Elle passa un pull en laine moulant tandis que je me connectai sur le réseau pour une recherche sur l'espérance de vie des habitants de Ur City sur 2 ans. Pas d'anomalies statistiques suivant les modèles de calcul que j'avais paramétrés.  La ville était grande et avait connu une forte croissance de sa population. L'espérance de vie avait diminué. Je tentai un datacroisement avec les publications locales, mais il me manquait des infos :

- Vous connaissez un de ses alias ?
- Essayer Kragen Oliver.
- Avec un K ?
- Oui un K, K-R-A-G-E-N

Je tapais rapidement, pas de résultat sur cette région, les autres résultats affichaient des personnalités plutôt classiques sur des régions lointaines. Je trouvais un docteur en fournisseur de prothèses génériques en Europe de l'Ouest sur le Détroit de la Manche, un chauffeur livreur aux États-Unis qui livrait dans le Texas, et un ingénieur comptable installé dans ShenZhen City.
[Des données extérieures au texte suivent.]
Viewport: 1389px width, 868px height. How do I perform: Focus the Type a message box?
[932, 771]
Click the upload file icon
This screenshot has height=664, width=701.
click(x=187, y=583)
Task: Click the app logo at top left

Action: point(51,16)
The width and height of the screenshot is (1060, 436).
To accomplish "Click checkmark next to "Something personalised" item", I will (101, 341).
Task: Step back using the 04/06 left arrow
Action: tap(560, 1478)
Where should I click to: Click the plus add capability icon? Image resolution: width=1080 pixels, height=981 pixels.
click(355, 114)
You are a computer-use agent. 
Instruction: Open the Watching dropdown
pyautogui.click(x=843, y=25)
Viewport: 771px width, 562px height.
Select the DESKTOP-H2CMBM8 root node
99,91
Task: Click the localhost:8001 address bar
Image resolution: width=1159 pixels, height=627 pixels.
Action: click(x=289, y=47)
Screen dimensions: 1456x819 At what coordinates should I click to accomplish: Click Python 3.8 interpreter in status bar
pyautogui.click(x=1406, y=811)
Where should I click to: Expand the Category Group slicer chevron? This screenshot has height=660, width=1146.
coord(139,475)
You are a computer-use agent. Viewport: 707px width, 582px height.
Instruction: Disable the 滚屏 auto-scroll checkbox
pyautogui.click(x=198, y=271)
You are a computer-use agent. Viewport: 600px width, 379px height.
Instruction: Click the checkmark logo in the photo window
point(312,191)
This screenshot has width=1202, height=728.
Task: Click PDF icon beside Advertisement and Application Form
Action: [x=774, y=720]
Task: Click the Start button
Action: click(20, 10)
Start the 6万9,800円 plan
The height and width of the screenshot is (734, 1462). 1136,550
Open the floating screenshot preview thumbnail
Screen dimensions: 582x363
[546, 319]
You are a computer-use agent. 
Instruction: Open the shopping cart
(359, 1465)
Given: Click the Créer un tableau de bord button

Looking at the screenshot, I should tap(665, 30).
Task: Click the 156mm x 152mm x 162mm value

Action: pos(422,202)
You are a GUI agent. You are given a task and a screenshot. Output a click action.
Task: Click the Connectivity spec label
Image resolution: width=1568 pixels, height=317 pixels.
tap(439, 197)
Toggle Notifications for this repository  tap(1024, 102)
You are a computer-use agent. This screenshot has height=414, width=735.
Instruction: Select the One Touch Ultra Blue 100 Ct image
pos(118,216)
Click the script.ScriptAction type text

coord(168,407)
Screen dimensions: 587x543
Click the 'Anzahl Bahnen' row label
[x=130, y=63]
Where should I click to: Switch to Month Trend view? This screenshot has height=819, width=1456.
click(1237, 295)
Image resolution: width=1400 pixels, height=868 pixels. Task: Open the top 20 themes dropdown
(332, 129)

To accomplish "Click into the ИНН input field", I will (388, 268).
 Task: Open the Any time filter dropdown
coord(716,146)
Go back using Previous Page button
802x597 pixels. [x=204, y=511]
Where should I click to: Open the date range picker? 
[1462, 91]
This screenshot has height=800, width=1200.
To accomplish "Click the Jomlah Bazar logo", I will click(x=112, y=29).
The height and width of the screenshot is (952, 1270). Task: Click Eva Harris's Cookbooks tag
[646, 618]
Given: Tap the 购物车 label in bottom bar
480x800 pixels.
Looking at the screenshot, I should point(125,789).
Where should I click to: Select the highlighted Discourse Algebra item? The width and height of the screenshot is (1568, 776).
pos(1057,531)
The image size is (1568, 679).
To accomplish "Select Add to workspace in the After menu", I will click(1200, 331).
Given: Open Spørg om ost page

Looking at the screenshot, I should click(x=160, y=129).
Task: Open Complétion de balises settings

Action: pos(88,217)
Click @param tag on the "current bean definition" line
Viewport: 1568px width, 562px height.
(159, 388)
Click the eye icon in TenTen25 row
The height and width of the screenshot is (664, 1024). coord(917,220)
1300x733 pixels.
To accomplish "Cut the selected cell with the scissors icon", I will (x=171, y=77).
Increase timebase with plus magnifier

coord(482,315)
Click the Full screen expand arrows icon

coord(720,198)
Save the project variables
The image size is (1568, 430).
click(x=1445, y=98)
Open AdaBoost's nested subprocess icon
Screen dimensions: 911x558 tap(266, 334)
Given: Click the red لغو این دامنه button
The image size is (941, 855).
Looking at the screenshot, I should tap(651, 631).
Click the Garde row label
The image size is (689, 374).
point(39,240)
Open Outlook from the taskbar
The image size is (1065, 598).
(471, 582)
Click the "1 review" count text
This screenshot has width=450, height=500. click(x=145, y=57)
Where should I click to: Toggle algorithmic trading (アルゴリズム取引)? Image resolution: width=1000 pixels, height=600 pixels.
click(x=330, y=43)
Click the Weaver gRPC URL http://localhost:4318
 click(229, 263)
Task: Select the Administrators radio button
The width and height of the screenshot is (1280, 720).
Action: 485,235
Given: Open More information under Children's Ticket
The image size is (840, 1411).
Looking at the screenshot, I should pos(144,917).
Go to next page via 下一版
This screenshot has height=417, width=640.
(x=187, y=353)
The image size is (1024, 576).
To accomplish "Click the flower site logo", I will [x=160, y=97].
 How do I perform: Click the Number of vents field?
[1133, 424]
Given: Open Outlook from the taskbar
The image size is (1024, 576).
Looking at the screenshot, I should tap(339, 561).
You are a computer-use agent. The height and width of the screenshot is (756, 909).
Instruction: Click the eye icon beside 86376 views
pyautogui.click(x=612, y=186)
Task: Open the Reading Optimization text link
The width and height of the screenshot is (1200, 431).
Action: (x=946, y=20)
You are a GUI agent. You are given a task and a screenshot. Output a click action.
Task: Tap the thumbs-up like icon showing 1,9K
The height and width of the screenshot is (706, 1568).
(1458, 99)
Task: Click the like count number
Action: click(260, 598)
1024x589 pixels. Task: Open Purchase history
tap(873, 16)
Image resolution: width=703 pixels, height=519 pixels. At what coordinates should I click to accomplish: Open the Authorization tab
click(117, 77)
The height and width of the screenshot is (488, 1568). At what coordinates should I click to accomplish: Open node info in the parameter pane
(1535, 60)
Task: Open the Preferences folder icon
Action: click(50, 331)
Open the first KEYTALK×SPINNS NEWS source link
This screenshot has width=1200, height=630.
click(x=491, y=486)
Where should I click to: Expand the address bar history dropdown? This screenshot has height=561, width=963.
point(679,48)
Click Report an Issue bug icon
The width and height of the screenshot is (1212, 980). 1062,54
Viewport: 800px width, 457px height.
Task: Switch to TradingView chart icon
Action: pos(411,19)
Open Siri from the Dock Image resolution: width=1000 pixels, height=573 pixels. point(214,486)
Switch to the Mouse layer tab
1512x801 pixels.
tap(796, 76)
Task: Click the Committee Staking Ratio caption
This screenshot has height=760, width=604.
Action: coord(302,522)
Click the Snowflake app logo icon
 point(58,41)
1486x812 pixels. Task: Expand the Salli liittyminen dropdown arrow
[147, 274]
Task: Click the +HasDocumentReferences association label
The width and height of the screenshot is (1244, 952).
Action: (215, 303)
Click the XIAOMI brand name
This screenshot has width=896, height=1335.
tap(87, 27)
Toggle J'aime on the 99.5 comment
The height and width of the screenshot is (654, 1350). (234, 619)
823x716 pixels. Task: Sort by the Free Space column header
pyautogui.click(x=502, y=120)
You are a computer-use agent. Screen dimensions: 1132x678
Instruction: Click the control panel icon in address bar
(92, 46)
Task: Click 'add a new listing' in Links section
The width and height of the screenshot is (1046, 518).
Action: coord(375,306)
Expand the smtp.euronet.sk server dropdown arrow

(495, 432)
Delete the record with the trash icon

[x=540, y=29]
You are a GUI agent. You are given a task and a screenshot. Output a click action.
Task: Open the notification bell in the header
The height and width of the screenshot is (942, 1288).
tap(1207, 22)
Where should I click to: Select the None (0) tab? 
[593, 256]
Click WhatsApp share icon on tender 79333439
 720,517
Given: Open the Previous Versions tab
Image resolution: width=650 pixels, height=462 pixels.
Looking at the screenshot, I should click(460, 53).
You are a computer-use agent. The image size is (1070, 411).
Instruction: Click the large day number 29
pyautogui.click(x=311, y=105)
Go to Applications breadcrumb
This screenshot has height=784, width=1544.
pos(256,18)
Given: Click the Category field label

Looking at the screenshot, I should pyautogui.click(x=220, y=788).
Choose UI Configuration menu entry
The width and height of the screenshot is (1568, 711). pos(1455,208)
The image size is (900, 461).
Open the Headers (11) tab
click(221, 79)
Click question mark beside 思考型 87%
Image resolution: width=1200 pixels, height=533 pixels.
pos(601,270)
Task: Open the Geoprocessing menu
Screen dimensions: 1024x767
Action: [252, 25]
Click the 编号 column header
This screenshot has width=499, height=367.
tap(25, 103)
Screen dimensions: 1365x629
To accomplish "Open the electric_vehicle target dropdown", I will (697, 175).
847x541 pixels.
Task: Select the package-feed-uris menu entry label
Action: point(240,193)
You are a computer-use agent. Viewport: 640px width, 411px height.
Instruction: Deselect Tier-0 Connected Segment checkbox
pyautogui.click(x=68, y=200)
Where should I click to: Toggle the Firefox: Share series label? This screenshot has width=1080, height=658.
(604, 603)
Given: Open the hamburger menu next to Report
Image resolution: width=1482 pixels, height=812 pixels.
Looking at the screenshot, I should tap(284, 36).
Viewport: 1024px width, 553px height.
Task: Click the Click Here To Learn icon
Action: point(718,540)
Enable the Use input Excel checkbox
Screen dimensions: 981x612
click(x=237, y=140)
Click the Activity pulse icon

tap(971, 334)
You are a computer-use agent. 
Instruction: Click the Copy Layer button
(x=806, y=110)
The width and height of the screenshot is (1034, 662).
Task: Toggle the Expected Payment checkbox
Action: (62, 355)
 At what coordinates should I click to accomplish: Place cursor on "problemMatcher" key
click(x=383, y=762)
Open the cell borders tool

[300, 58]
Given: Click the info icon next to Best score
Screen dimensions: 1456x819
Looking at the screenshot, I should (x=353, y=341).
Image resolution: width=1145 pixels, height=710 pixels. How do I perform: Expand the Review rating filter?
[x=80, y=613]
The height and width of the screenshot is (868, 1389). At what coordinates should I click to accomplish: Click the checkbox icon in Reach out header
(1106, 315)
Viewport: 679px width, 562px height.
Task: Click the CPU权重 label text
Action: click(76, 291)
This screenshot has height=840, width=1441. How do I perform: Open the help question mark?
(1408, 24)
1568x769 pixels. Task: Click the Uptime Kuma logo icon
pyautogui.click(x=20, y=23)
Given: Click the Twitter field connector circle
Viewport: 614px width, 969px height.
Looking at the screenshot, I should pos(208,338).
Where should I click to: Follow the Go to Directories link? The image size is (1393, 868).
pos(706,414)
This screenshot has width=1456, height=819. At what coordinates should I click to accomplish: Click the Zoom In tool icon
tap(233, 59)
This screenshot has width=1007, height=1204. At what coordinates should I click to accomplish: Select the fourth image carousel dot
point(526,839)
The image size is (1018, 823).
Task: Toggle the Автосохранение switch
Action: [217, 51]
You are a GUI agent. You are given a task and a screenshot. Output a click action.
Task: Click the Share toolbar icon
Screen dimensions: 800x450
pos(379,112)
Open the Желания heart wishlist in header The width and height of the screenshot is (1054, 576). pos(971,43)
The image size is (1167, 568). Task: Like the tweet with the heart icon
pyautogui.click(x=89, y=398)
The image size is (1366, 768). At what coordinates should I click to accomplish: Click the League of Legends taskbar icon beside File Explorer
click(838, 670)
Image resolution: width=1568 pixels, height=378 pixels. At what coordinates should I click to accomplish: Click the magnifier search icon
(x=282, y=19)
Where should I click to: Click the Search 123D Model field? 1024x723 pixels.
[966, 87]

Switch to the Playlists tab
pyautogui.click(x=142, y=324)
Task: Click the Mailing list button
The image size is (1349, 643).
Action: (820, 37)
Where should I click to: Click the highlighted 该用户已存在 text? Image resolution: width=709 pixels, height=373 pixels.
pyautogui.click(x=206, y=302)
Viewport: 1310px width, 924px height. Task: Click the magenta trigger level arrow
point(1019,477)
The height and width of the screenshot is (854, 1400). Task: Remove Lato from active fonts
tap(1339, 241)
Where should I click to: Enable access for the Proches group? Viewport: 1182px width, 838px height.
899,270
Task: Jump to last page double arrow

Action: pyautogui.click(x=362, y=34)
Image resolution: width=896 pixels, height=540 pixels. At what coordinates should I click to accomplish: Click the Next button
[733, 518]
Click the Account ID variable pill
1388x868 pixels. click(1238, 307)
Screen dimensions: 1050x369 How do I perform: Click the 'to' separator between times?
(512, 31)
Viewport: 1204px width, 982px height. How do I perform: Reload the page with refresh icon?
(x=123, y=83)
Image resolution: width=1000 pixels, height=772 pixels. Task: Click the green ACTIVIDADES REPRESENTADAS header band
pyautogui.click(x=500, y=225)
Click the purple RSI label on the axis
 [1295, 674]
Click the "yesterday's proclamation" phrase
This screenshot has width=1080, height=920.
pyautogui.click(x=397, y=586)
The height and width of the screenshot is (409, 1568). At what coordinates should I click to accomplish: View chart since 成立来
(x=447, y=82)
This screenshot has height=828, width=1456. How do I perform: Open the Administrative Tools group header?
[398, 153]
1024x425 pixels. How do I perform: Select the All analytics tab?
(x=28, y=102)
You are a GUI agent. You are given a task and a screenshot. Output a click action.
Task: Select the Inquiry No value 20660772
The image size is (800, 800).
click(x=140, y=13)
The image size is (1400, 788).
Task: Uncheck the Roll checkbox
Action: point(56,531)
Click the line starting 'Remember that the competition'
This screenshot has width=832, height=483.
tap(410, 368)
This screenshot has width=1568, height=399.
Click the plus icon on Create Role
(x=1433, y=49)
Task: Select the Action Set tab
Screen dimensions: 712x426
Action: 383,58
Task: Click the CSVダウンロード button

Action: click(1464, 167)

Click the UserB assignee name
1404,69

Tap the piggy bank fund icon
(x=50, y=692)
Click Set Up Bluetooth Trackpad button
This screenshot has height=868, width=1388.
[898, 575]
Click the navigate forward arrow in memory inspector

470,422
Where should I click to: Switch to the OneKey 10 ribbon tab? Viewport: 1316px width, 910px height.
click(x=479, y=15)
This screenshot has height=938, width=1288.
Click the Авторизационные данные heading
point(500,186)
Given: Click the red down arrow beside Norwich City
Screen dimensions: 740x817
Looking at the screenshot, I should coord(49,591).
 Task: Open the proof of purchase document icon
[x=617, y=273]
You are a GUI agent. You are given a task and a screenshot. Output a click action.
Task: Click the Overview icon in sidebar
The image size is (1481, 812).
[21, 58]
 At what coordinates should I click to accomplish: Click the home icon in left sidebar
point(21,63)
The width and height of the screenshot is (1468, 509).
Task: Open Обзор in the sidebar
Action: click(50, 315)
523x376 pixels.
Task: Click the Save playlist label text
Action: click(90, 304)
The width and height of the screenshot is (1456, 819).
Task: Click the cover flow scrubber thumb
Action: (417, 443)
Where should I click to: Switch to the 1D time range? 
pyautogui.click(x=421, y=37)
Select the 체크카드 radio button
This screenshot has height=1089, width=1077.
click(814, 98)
- Faites moi voir le dernier ?
- Vous pensez à une piste ?
- Une intuition mais rien de probant.
- A quoi vous penser ?
- Avant quand je n'étais pas encore immortelle, je travaillais en tant que réceptionniste. Et l'un des managers me draguait tous les jours. Il était sympa. Mais un jour, il m'a dit : certain métier attire plus l'attention que d'autre. Si vous voulez passer inaperçu soyez comptable.
- Ce n'est pas faux. La plupart du temps ce sont des automates de comptabilité qui s'en chargent. Si on intervient c'est en temps que consultant pour administrer les systèmes chez les clients. Mais en tant qu'administrateur, on peut également falsifier des données importantes de votre vie. Le métier n'a pas gagné en glamour, ils ont juste factorisé les intermédiaires C2C client-to-client. 
- Et ShenZhen est vraiment près de Hong Kong.
- Partons dans cette direction, si c'est une fausse piste, ou si nous avons d'autres pistes plus pertinentes, on pourra toujours changer de directions.

J'enregistrais l'adresse de ce Oliver Kragen sur ShenZhen. Un ingénieur comptable. Nous partirions dans la journée afin de profiter de la cérémonie de ShareProfile. Le lendemain, j'enfilai un costume de location et je pris quelques photos avec Sara dans sa robe de cérémonie. Elle semblait ravie de ce petit jeu. Mais j'avais peur qu'on découvre une erreur dans les data croisées. A la fin de la journée, ShareProfile postait des photos de la cérémonie sur les réseaux. Le soir je vérifiais son datacroisement avant de référer à l'agence afin de la déclarer comme Sherpa. Elle reçut une accréditation à voyager en ma compagnie. J'avais une autorisation niveau 5-6 pour parcourir 5 des 6 continents. Nous ferions une halte à une agence de réparation pour récupérer du matériel et laisser le matériel endommagé à réparer. Nous ressemblions à un de ces couples visant un romantisme d'un autre siècle pour ne pas finir seul. Mais j'espérais surtout qu'elle allait tenir sa promesse, j'aurai le temps de voir sa garde baisser pour faire une pierre, deux coups.